## EXTRAIT
○ ○ ○ ○ ○

Nous nous apprêtons à
célébrer la solennité du Corps et du
Sang eucharistiques du Seigneur, nous célébrons notre fête patronale. La Fête-Dieu, ou Corpus Domini, est une grande fête pour toute l’Eglise et nous
allons nous mettre à la suite du Seigneur si nous processionnons.
Par
le Baptême, nous avons reçu la filiation divine et la sainteté de la
Trinité Sainte.
Par
la Confirmation, l’Esprit Saint vient nous enrichir de ses 7
dons sacrés pour faire de nous des testes
et miles Christi, des témoins et des soldats du Christ pour conquérir le
monde, non pas force, mais par la douceur et la vérité de notre Seigneur,
enseignées par les saints Evangiles.
Par
les dons sacrés du Corps et du Sang du Christ dans le Saint Sacrement, le
Christ vient habiter en nous pour nous changer en Lui.

○ ○ ○ ○ ○

## DONNÉES FOURNIES
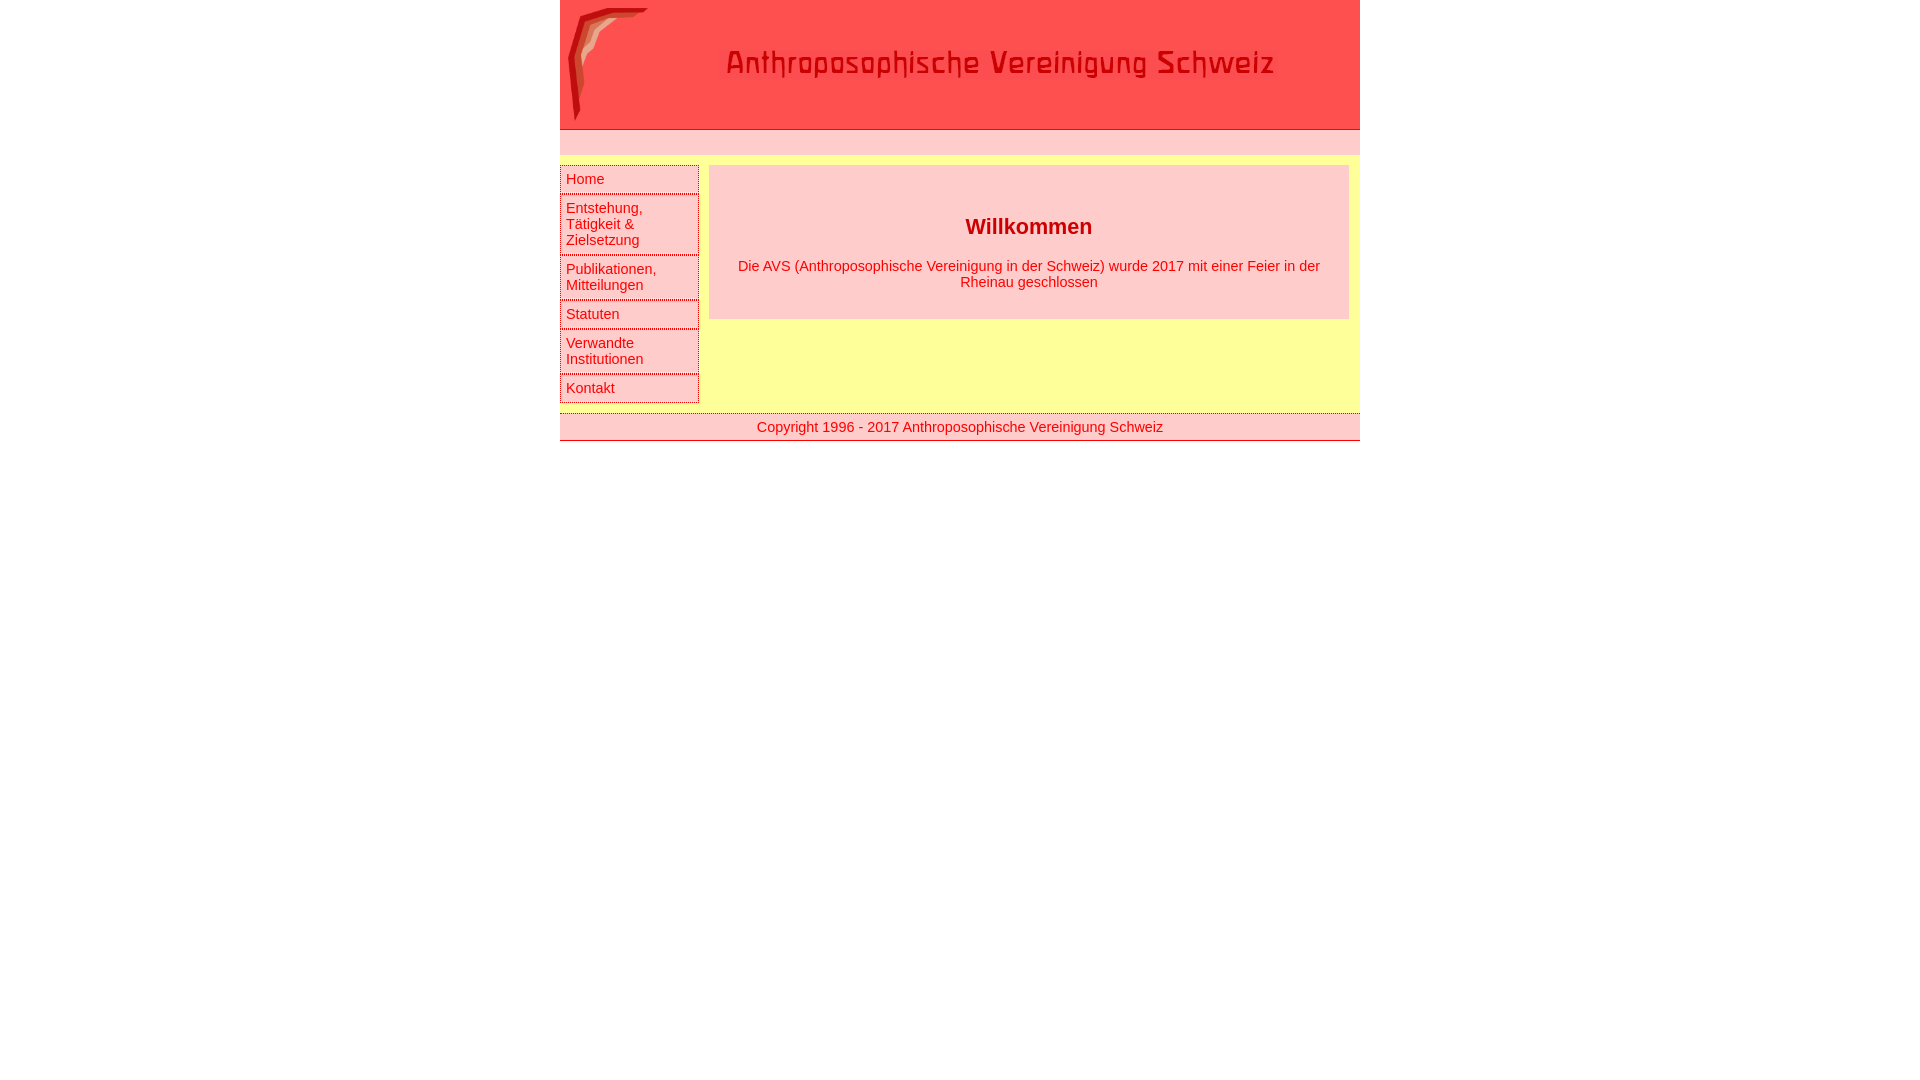 Image resolution: width=1920 pixels, height=1080 pixels. I want to click on 'Verwandte Institutionen', so click(560, 350).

○ ○ ○ ○ ○

## EXERCICES
A – Dans l'extrait sur la Fête-Dieu, relevez les sacrements introduits par les paragraphes qui commencent par « Par ».
B – Rédigez la suite de l'extrait sur la Fête-Dieu à partir de sa dernière phrase.

## RÉPONSES
A – le Baptême ; la Confirmation ; le Saint Sacrement (les dons sacrés du Corps et du Sang du Christ)

B –
Mettons-nous à l’écoute
du vénérable Henri Marie Boudon. Nous sommes parfois coupables de grandes négligences vis-à-vis de la bonté du Seigneur
qui vient à nous dans la divine
Eucharistie.
« L’Amour de Jésus-Christ au Très Saint Sacrement de
l’Autel », par M. l’abbé Henri Marie Boudon, 12e
motif, Jésus souffre tout au Très Saint-Sacrement
Icône du Christ - Eucharistique. Les inscriptions en grec en haut de l'icône signifient "Le Pain de la Vie". |
Caritas omnia suffert (I Cor.
13 : « La Charité endure tout »).
Allons,
mon âme, nous perdant de plus en plus dans l'abîme des amours immenses de notre
Dieu. Aimables Séraphins, servez-nous de
guides favorables à la clarté de ces feux sacrés qui vous consument si
saintement. Esprits très-aimants, soutenez-nous dans des voies amoureuses, par
l'ardeur des divines flammes qui vous brûlent si délicieusement. Ouvrez nos
yeux pour contempler ce spectacle si étonnant, et dont les mondains sont si peu étonnés. Purifiez nos cœurs, afin de les rendre susceptibles des impressions les plus
vives de l'amour qui y éclate si miraculeusement.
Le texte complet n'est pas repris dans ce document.